Work item A:
In the food-loss article, rewrite the paragraph beginning "But the degree of food wastage" as a bulleted list that keeps its figures.
Work item B:
Answer these questions using the food-loss article, one line each:
(i) In which decade did the early Green Revolution begin?
(ii) What is the world's population expected to reach by 2050?
(iii) What share of wheat never gets eaten?
Work item C:
Resume the food-loss article after its final paragraph, continuing it in the same reporting style.

Roger Highfield, The Telegraph 5 Jun 08;
A call for a "new and greener" revolution to prevent half of the world's food from being lost before it even reaches the plate has been made by the Prime Minister's chief scientist.
The early Green Revolution refers to the transformation of agriculture that began in the 1940s in the developing world, and led to the spectacular increases in cereal crop yields in developing countries during the 1960s, through better seed quality, pesticides and irrigation.
"We have got to look for something new and different in what I call the new and greener revolution," says Prof John Beddington, Chief Scientific Adviser, speaking at the Cheltenham Science Festival today, sponsored by The Daily Telegraph.
Food yields have not increased for around two decades, while there has been a significant rise in the world's population - expected to reach 9 billion by 2050. As a result, there have been "enormous increases in prices in the last year or so."
But the degree of food wastage is mind boggling. He points out that the world loses around 40 per cent of its key crops due to pest and disease: for maize, the figure is around 30 per cent; 37 per cent in the case of rice; and when it comes to potatoes, the figure is around 40 per cent.
After harvest, another 40 per cent of cereal crops is lost, he adds. In the case of wheat, for example, around 26 per cent never gets to be eaten.
If the world could stop the current crop loses that take place before food reaches the plate, it could double the global food supply in very rough terms. "You could make a major difference, though to be honest I have not calculated it," he says.

Recorded data:

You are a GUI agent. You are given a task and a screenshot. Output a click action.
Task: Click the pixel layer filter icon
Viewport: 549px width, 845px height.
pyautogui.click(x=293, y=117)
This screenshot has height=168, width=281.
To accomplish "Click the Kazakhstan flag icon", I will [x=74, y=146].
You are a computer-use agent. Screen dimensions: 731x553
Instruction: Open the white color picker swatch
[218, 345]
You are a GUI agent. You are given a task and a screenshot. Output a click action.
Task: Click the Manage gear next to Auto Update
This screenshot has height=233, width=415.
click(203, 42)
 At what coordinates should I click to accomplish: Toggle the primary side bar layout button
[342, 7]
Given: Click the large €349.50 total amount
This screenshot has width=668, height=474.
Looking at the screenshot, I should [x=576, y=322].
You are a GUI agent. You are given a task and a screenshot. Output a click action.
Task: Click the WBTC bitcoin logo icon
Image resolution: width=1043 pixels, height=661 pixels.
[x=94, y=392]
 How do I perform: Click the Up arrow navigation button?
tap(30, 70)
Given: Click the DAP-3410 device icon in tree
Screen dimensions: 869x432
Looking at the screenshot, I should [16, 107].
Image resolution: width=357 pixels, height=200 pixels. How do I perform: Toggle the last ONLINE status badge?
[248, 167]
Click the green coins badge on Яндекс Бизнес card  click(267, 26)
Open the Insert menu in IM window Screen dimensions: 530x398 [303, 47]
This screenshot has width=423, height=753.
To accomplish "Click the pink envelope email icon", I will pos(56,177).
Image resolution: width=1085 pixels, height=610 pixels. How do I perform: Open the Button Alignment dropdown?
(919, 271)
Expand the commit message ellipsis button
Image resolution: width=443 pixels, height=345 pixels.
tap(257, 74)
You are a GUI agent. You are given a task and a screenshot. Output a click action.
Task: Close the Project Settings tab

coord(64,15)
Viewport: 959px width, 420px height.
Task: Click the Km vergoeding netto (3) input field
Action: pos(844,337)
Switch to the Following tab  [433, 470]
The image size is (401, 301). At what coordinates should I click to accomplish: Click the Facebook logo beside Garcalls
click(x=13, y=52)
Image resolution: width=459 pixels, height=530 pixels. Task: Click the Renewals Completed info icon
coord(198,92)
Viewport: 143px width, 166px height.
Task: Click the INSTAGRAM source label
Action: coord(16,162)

Your response A:
- Food wastage is very large in degree.
- Worldwide, about 40 percent of key crops is lost to pests and disease.
- Maize: about 30 percent lost.
- Rice: 37 percent lost.
- Potatoes: about 40 percent lost.

Your response B:
(i) The 1940s.
(ii) 9 billion.
(iii) Around 26 percent.

Your response C:
Because of greenhouse gas emissions and the climate change agenda, "we have to look for something different in the new revolution," he says. And that uses significantly less water.
By a second revolution he means the prudent use of pesticides, fertilisers and irrigation. The new revolution should also focus on making hardier crops. "There are cunning ways to get around that," he says, referring to how one crop can be planted to help protect another one nearby from pests and weeds.
Agriculture should also focus on new ways to store crops to stop spoilage. "These are the areas where the solutions are," says Prof Beddington.
Regarding genetically altered crops, he says that it is not "a silver bullet" when it comes to crop protection. "It can solve some problems", he says, such as helping plants to be more drought tolerant. But there are alternatives. "Crop improvement is possible using conventional breeding."
Global agriculture is under pressure from many factors - increasing energy prices, a shift to non food crops, climate change, water supply issues and alleviating poverty. By 2030, two thirds of the world will be living in cities, and these urban sprawls will compete with local agriculture for ever scarcer water supplies.
Another factor is the rise of the middle classes, since they leave a much bigger footprint on the planet's resources, as they demand high-value agricultural products and processed food compared with the desperately poor.
The strain is already showing in the food supply, which is at an all time low. Since 2005, world agricultural production has started to lag behind population growth and the resulting rise in demand for energy, and as the middle classes change their diet from pulses and grains to more meat, will put huge pressure on irrigation and agriculture.